The Evidence
Video is now a mainstream marketing tool. Wyzowl’s 2026 data report states that 91% of businesses use video as a marketing tool, and 93% of marketers say video is an important part of their overall strategy. But using video is not the same as having a video strategy.
For B2B companies, a real video strategy connects video to the buyer journey, sales process, recruitment needs, trust-building moments and distribution channels.
It is not about making more video for the sake of it.
It is about making the right videos for the right people at the right stage of their journey.
Why Most B2B Companies Are Getting Video Wrong
….And What A Real Strategy Looks Like
Most B2B companies get video wrong because they treat it as a production task rather than a business communication tool.
- They start with the output.
- “We need a video.”
- “We need something for LinkedIn.”
- “We need a homepage film.”
- “We need a case study.”
Those are not bad ideas, but they are not a strategy.
A real strategy starts earlier. It asks what the business needs video to achieve, who the audience is, what they need to understand, where the video will be used and how it will support a commercial outcome.
That might be lead generation, recruitment, sales enablement, buyer trust, product education, internal communication, launch activity or customer retention.
The problem isn’t that B2B companies do not value video. The problem is that they often commission video without a clear system for why each piece exists and how it connects to the wider business.
Mistake 1: Making One Video Do Everything
One of the most common B2B video mistakes is trying to make one video serve every purpose.
The company wants it to explain the business, introduce the team, attract candidates, generate leads, show culture, support sales, cover every service, impress senior stakeholders and work on every platform.
That is too much.
When a video tries to speak to everyone, it usually ends up not communicating to anyone.
A CEO, a technical buyer, a procurement manager, a graduate candidate and an existing customer do not require the same message. They all have different concerns, different levels of knowledge, different needs and different reasons to care.
- A brand film might need to communicate credibility and positioning.
- A sales enablement video might need to handle objections.
- A recruitment video might need to show culture and progression.
- A product explainer might need to simplify complexity.
- A customer story might need to reduce risk.
Those are different jobs.
A real strategy accepts that one video cannot do everything. Instead, it builds a small ecosystem of focused assets that each have a clear role.
Mistake 2: Starting With the Format Instead of the Goal
A lot of businesses start by asking what type of video they should make.
- Should it be a brand film?
- Should it be an explainer?
- Should it be a testimonial?
- Should it be short-form social content?
The better question is: what problem are we trying to solve?
- If the goal is to attract better candidates, the answer may be an employer brand film or role-specific recruitment clips.
- If the goal is to help buyers trust the company, the answer may be a customer case study.
- If the goal is to explain a complex service, the answer may be an explainer or sales enablement video.
- If the goal is to support a product launch, the answer may be a launch film with cutdowns for different channels.
Format should follow strategy.
When businesses choose the format first, the video can become disconnected from the outcome. It may look polished, but still fail to connect with your audience and achieve its goal.
Mistake 3: Thinking Views Equal Success
Views are easy to measure, which is why they often become the default metric for performance marketers when a campaign has failed to convert.

WHAT IS REQUIRED :: Transcribe the passage of the B2B video strategy text above that opens with the words containing "The Evidence" and closes with "sake of it.". Keep the wording, punctuation and line breaks unchanged.

RAW DATA ::
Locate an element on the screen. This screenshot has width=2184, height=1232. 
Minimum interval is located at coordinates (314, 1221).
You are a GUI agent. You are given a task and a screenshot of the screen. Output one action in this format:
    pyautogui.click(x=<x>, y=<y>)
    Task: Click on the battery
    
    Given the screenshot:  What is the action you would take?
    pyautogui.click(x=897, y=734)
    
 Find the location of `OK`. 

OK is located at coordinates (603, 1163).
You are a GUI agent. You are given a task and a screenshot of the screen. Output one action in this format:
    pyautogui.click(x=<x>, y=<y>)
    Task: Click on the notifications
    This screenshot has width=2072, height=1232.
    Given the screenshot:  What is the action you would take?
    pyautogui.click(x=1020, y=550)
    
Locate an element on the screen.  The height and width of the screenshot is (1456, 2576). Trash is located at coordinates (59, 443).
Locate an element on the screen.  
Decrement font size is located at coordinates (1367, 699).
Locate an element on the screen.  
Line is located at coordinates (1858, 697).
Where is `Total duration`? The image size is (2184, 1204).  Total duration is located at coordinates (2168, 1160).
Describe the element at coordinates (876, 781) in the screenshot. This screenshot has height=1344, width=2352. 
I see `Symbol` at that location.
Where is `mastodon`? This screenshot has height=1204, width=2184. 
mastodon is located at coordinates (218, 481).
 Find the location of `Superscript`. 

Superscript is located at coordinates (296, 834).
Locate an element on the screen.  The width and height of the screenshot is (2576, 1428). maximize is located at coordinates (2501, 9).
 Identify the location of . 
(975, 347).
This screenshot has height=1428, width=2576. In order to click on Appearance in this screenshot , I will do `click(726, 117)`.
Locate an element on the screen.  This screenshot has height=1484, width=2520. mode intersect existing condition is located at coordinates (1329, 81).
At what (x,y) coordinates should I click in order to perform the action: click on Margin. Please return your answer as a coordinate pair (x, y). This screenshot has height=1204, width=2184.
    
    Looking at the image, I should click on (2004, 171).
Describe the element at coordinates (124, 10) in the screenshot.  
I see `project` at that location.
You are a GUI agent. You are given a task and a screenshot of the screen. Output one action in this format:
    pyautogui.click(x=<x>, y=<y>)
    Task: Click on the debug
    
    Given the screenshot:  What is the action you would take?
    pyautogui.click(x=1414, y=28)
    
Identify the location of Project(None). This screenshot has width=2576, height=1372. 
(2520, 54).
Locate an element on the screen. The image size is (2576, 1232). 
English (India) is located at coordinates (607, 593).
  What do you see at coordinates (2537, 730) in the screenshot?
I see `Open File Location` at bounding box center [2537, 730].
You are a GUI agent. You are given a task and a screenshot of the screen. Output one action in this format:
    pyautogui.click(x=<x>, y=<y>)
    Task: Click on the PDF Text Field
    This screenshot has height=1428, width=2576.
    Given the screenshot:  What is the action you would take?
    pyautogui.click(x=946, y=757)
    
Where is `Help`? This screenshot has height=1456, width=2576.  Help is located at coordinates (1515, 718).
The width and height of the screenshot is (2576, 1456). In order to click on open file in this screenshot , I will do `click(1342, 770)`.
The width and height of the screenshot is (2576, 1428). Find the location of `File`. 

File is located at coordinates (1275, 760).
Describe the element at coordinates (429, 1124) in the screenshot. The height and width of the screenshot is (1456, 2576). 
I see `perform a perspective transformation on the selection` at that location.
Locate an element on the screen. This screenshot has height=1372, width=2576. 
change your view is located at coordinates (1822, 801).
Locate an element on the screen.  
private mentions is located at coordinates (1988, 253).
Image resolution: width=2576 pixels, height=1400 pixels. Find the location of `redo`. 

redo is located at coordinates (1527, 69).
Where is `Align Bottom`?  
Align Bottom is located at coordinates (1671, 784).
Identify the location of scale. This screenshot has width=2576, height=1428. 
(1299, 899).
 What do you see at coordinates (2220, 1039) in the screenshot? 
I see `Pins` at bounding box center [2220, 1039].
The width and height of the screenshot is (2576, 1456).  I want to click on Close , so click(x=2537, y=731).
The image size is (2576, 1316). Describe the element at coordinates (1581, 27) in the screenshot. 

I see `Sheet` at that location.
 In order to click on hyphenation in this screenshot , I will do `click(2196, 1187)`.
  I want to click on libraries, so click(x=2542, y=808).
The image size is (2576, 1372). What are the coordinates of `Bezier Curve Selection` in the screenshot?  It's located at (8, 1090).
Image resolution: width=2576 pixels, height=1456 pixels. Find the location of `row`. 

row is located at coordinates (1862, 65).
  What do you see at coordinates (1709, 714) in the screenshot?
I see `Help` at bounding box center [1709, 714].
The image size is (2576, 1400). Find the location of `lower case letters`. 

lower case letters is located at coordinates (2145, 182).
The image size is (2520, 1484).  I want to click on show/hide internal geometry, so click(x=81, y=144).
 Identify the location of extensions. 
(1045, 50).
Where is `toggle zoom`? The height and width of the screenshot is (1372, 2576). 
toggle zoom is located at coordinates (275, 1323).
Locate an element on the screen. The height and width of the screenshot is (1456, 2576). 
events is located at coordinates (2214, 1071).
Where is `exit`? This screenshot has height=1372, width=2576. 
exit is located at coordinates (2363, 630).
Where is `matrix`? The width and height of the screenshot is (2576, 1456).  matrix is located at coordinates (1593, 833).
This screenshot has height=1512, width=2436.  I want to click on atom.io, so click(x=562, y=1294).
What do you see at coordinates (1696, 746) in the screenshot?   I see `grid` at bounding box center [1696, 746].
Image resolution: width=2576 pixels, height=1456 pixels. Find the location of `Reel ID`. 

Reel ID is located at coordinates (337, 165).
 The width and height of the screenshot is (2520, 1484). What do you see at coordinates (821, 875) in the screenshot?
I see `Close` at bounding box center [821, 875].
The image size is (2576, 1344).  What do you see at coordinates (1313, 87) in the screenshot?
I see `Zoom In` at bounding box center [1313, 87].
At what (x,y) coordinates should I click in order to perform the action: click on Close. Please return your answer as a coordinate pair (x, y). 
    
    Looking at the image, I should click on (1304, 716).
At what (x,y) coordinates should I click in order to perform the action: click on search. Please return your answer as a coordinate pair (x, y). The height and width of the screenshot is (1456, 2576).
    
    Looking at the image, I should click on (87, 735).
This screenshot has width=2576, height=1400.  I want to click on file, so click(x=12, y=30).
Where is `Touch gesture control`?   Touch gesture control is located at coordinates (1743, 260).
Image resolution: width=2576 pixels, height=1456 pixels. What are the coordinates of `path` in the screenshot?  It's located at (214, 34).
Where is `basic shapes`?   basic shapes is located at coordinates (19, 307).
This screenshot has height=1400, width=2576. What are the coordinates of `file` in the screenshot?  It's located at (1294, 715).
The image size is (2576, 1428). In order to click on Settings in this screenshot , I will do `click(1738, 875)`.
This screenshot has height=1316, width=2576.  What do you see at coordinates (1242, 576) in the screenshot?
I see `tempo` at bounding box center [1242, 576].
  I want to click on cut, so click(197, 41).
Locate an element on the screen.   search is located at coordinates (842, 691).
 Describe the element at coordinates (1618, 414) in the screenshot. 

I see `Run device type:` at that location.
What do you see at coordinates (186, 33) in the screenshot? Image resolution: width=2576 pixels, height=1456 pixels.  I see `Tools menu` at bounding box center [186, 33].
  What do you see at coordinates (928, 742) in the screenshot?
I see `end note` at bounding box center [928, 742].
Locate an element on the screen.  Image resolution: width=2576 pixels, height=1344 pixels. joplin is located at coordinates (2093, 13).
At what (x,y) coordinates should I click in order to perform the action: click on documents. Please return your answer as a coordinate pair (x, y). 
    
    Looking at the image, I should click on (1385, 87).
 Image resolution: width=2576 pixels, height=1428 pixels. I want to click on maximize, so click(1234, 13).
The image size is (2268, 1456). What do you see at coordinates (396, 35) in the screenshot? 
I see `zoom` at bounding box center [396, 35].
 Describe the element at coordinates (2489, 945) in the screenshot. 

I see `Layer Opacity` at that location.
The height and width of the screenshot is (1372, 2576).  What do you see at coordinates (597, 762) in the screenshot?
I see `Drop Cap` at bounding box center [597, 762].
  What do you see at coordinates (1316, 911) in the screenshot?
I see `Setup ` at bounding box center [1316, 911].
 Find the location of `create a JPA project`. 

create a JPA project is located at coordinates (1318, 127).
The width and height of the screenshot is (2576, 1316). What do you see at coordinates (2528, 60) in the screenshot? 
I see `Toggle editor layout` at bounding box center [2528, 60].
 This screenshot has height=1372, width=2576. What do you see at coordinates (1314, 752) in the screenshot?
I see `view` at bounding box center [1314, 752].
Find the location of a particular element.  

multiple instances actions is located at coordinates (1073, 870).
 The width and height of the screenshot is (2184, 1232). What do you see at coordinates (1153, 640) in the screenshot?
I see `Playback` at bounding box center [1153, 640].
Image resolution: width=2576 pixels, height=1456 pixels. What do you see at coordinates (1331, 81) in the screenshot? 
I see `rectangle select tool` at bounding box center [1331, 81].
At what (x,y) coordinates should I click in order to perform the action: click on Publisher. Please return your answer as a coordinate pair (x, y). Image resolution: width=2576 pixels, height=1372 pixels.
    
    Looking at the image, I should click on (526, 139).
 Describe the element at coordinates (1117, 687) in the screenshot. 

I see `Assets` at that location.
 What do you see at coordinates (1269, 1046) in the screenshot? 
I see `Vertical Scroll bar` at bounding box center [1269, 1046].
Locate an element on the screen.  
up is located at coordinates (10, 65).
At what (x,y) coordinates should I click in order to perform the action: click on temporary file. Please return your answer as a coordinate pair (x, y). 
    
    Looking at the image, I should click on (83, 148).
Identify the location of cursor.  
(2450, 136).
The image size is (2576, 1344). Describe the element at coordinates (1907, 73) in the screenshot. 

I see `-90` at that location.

REPLY ::
The Evidence
Video is now a mainstream marketing tool. Wyzowl’s 2026 data report states that 91% of businesses use video as a marketing tool, and 93% of marketers say video is an important part of their overall strategy. But using video is not the same as having a video strategy.
For B2B companies, a real video strategy connects video to the buyer journey, sales process, recruitment needs, trust-building moments and distribution channels.
It is not about making more video for the sake of it.